# Exercise aim
Word for word, return each entry that follows, with every image removed.

# Entries provided

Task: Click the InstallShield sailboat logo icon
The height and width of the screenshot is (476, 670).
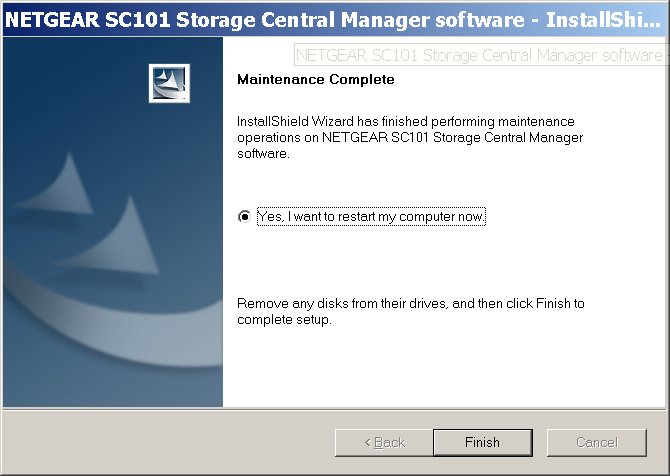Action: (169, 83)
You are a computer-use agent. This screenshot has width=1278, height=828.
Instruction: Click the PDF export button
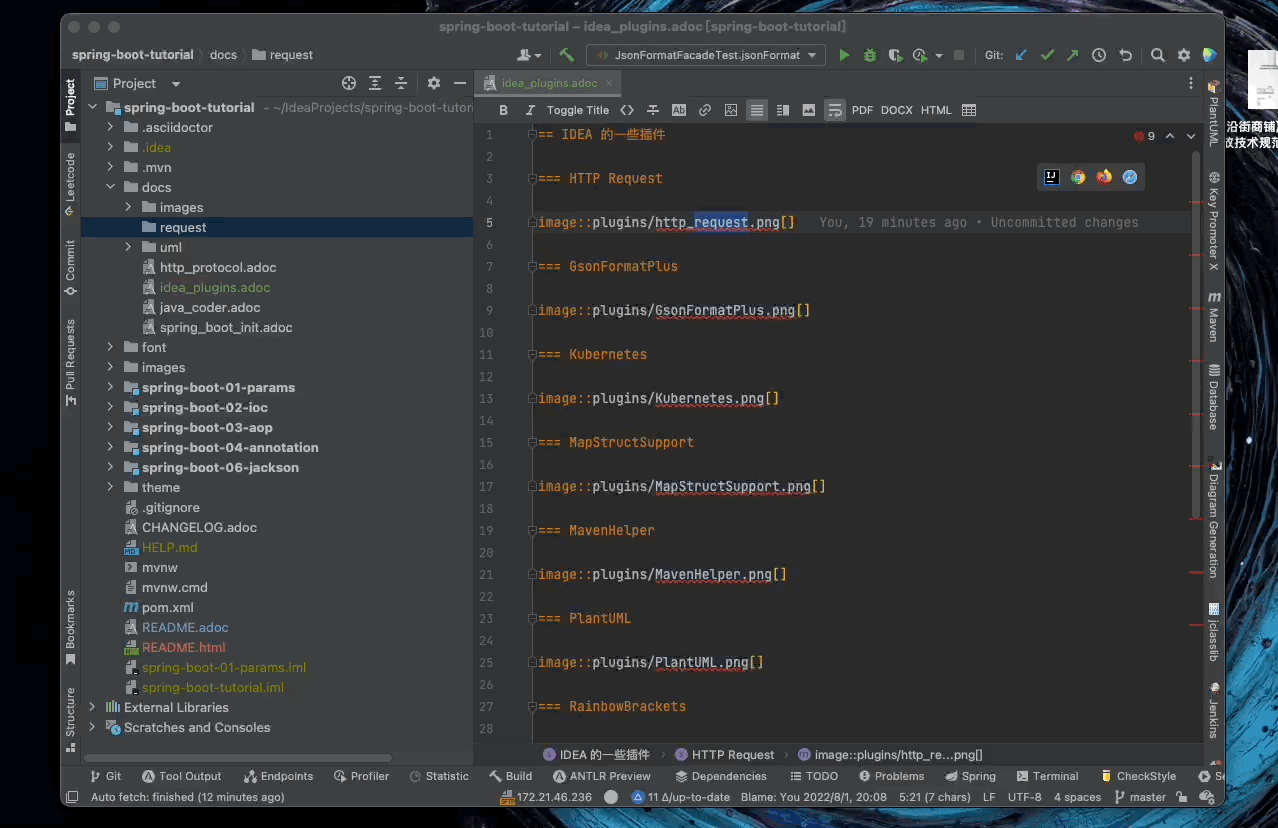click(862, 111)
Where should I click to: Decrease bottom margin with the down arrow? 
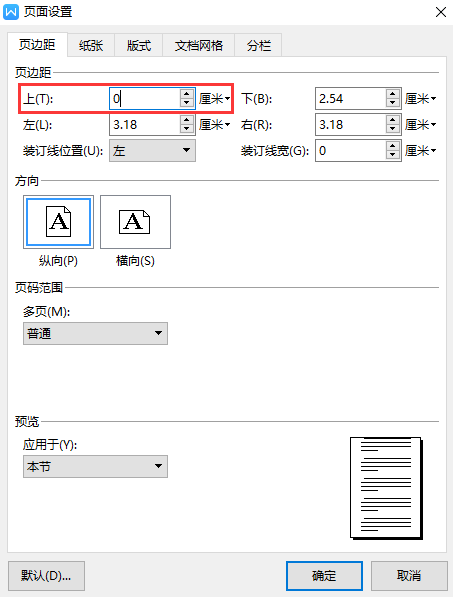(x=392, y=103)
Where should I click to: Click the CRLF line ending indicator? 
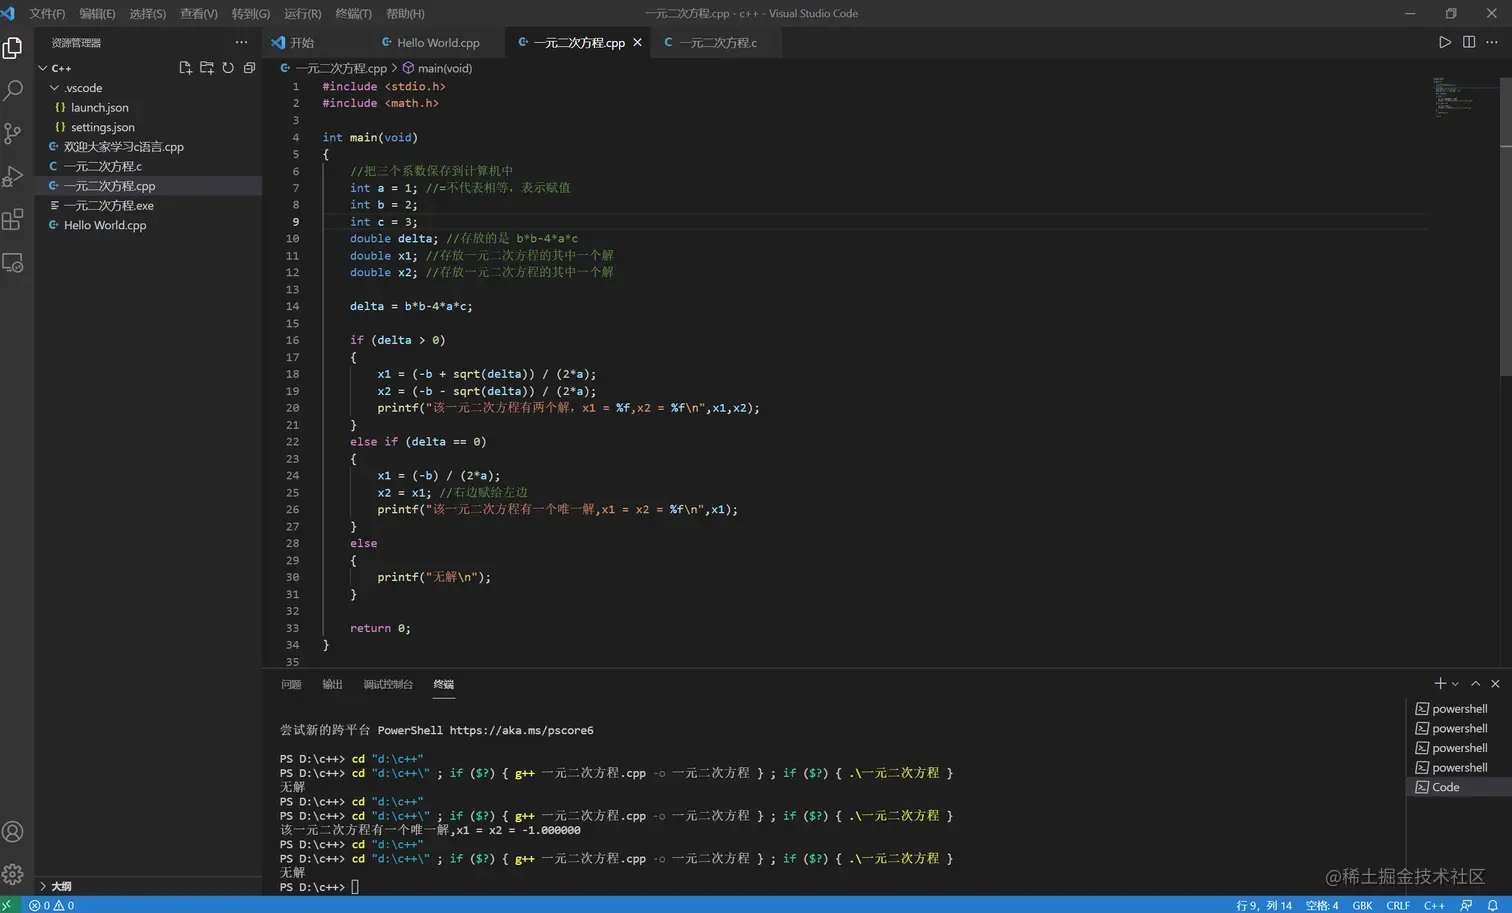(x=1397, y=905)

# Expected answer
Task: Click the InstallShield sailboat logo icon
The height and width of the screenshot is (476, 670).
Action: (169, 83)
You are a computer-use agent. This screenshot has width=1278, height=828.
Instruction: Click the PDF export button
click(862, 111)
Where should I click to: Decrease bottom margin with the down arrow? 
(x=392, y=103)
Where should I click to: Click the CRLF line ending indicator? 
(x=1397, y=905)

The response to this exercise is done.